First of a two-part series

Systems security is a key concern for data center managers all over the globe. As the product manager for the server management portfolio at Vertiv, I meet with customers and industry leaders to clearly understand how to address these concerns in a streamlined and cost effective manner. I have invited one of these industry leaders to provide his perspectives on the IPMI protocol and considerations for leveraging this protocol in a secure manner.

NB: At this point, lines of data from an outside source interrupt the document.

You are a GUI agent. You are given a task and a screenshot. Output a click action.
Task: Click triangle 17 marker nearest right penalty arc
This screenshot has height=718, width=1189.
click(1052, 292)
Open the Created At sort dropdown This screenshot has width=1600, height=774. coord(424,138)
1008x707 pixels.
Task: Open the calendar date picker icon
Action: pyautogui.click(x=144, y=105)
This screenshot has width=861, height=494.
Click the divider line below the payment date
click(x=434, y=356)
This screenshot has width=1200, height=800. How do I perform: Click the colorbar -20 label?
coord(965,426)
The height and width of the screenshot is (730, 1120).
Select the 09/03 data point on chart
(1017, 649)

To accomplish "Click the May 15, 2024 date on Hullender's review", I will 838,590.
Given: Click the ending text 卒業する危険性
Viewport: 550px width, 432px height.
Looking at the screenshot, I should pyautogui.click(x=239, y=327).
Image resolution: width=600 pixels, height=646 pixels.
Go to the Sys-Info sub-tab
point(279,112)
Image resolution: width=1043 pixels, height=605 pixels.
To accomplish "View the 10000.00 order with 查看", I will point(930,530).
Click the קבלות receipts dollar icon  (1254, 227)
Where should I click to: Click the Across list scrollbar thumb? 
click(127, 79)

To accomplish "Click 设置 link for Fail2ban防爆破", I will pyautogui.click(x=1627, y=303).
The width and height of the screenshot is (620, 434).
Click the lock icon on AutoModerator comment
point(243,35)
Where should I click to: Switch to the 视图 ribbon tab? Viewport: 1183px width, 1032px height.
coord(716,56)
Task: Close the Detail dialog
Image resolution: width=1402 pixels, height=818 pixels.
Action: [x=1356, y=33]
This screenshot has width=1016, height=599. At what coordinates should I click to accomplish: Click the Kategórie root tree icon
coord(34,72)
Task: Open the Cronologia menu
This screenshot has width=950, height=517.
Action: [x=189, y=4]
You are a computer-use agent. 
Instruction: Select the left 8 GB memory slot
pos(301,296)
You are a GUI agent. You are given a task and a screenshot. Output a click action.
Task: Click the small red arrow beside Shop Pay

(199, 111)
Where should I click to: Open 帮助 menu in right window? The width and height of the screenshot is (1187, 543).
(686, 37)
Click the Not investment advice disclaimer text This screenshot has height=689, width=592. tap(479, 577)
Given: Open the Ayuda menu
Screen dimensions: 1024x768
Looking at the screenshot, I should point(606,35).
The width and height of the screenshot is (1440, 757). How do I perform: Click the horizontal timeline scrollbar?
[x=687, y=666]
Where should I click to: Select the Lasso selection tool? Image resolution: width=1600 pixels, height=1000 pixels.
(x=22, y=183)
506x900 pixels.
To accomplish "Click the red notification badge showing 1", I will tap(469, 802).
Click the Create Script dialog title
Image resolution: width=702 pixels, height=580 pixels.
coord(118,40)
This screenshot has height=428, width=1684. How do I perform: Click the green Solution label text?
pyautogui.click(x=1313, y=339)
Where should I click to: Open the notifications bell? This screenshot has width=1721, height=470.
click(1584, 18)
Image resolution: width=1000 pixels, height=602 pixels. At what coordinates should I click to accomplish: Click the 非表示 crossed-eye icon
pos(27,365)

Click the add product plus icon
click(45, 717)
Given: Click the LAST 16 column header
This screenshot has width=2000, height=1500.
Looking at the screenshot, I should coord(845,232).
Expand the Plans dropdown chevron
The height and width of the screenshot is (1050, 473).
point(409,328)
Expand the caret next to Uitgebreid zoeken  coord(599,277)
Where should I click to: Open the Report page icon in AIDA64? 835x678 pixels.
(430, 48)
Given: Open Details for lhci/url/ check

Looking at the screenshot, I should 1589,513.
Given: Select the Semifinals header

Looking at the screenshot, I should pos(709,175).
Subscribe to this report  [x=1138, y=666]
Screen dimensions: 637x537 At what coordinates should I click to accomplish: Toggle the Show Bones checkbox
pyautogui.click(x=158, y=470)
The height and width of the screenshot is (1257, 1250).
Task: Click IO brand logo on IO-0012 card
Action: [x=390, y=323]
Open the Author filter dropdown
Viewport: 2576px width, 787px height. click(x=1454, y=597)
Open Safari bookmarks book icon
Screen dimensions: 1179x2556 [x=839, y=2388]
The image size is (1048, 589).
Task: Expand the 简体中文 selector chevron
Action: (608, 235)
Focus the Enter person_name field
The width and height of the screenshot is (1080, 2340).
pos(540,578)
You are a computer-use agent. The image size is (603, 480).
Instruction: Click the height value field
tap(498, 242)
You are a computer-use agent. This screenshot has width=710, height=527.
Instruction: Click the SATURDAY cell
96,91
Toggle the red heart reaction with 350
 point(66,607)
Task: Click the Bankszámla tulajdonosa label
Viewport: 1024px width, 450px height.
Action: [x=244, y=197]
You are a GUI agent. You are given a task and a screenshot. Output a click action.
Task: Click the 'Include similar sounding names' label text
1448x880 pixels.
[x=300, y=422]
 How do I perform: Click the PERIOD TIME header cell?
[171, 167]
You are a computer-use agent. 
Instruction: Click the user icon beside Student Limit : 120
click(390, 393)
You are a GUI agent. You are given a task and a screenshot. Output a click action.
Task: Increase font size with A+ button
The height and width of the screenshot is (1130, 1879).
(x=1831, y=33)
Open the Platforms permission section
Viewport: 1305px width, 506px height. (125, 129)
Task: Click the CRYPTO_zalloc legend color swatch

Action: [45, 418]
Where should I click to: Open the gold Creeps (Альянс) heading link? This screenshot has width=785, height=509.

In this first blog, security researcher HD Moore will discuss the IPMI protocol and security concerns with base board management controllers (BMC). HD is best known as the founder of Metasploit, the foremost open source exploit development platform. He has spent the last 20 years auditing software, writing exploits, building products, and helping organizations secure their critical infrastructure. In his current venture, Special Circumstances, LLC, HD continues his mission to help organizations succeed through business advisory services, software development, security research, and penetration testing.

By: HD Moore, Special Circumstances, LLC

Much has been written about the security of baseboard management controllers (BMCs). You may know them as embedded service processors or by a product name such as iDRAC, iLO or IMM; these ubiquitous embedded controllers are designed to provide out-of-band access to server hardware. These devices implement the Intelligent Platform Management Interface (IPMI) protocol, a vendor-agnostic standard for monitoring and managing servers, even when they are powered off. BMCs are a mainstay of data centers, hosting providers, and difficult to reach sites across the world. Without remote access to these servers, problems can take much longer to resolve, but with remote access comes the risk of attack.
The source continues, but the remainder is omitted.